5. KfW StartGeld / ERP-Gründerkredit — für Agenturgründungen

Wer eine Agentur neu gründet oder in den ersten 5 Jahren ist, profitiert vom KfW StartGeld (bis 125.000 EUR, 80 % Haftungsfreistellung) oder dem KfW ERP-Gründerkredit (bis 100.000 EUR StartGeld; bis 25 Mio. EUR für größere Vorhaben). Die Mittel können für Büroausstattung, erste Personalkosten oder Software-Lizenzen eingesetzt werden. Beantragung über die Hausbank.

6. Ausbildungsbonus — bis 4.000 EUR für neue Ausbildungsverträge

Agenturen, die erstmals ausbilden oder ihre Ausbildungskapazitäten erhöhen, erhalten den Ausbildungsbonus: 2.000–4.000 EUR einmalig pro neuem Ausbildungsvertrag (Mediengestalter, Kaufleute für Marketingkommunikation, IT-Systemkaufleute). Zusätzlich ist die Übernahmeprämie nach bestandenem Gesellenexamen kombinierbar. Antragstellung bei der Agentur für Arbeit.

7. WeGebAU / QCG — Mitarbeiterqualifizierung bis 100 %

Für Weiterbildungsmaßnahmen von Mitarbeitern — Google Ads Zertifizierung, Meta Blueprint, HubSpot Academy, Adobe Creative Cloud-Schulungen, Data-Analytics-Kurse — zahlt die Bundesagentur für Arbeit im Rahmen des Qualifizierungschancengesetzes (QCG) bis zu 100 % der Kurskosten bei kleinen Agenturen (bis 10 MA). Auch Kurzarbeit-Phasen lassen sich nutzen, um Mitarbeiter qualifizieren zu lassen.
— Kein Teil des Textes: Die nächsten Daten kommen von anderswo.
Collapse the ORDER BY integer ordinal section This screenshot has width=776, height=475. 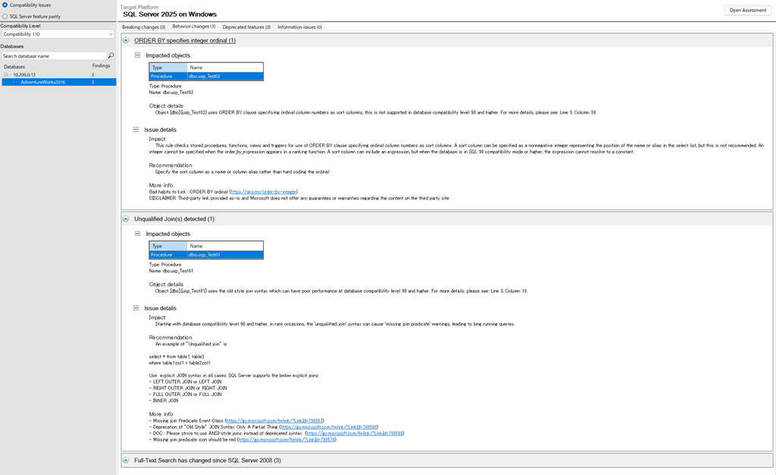click(126, 40)
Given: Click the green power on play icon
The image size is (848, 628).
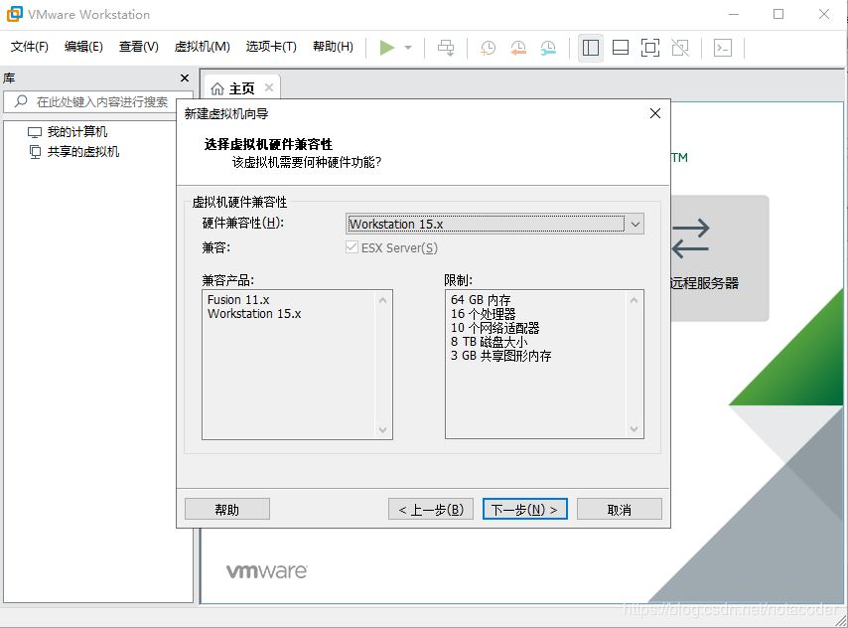Looking at the screenshot, I should coord(386,48).
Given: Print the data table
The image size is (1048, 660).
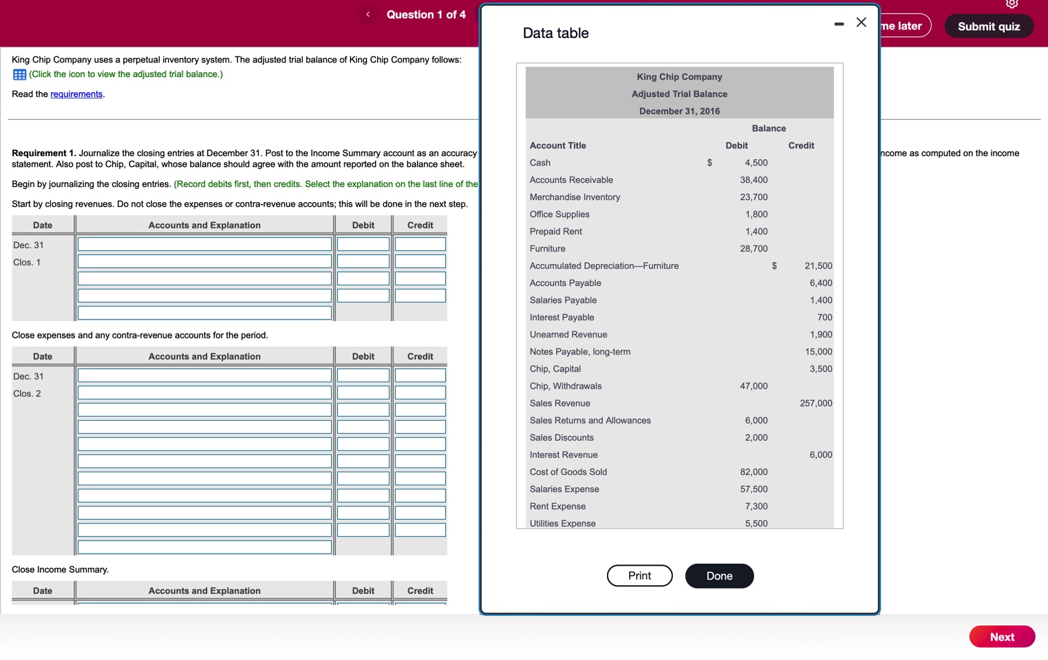Looking at the screenshot, I should pyautogui.click(x=639, y=576).
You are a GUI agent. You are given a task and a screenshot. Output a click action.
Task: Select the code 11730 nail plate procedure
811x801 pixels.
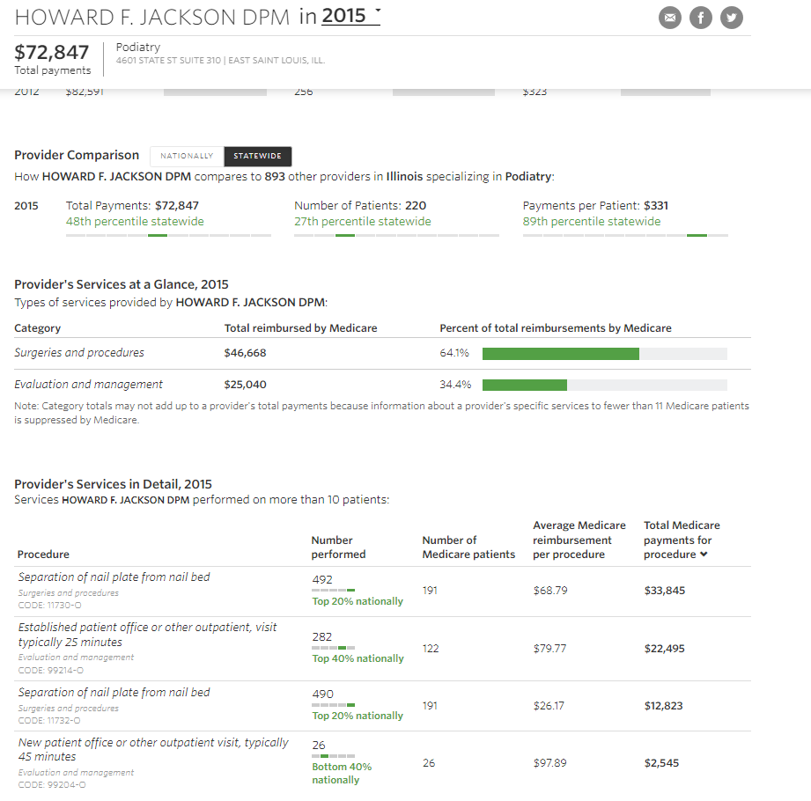click(x=114, y=577)
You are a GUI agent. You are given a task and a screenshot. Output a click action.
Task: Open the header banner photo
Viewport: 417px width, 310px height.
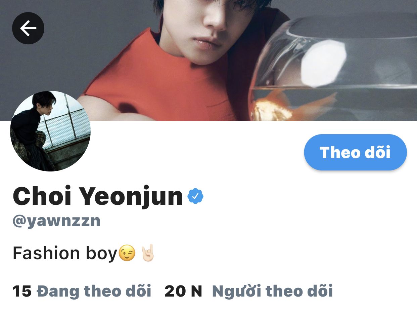(x=209, y=61)
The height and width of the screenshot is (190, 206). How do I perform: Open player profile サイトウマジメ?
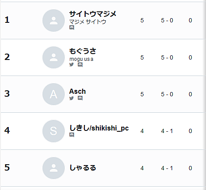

8. Bürgschaftsbank — wenn die Hausbank zögert

Agenturen verfügen oft über wenig klassische Sicherheiten (kein Maschinenpark, kein Gebäude). Die Bürgschaftsbanken der Länder (z. B. Bürgschaftsbank NRW, BürgschaftsBank Bayern, ProfitBanka Hamburg) verbürgen bis zu 80 % von Betriebsmittelkrediten und Investitionsdarlehen bis 1,5 Mio. EUR — das senkt das Risiko für die Hausbank und erleichtert die Kreditvergabe erheblich.

Agenturen, die ausschließlich als Freiberufler (Einzelperson ohne Angestellte) tätig sind, sind bei einigen Programmen (z. B. Digital Jetzt: mind. 3 MA) nicht förderberechtigt. Prüfen Sie die jeweiligen Betriebsgrößenanforderungen sorgfältig.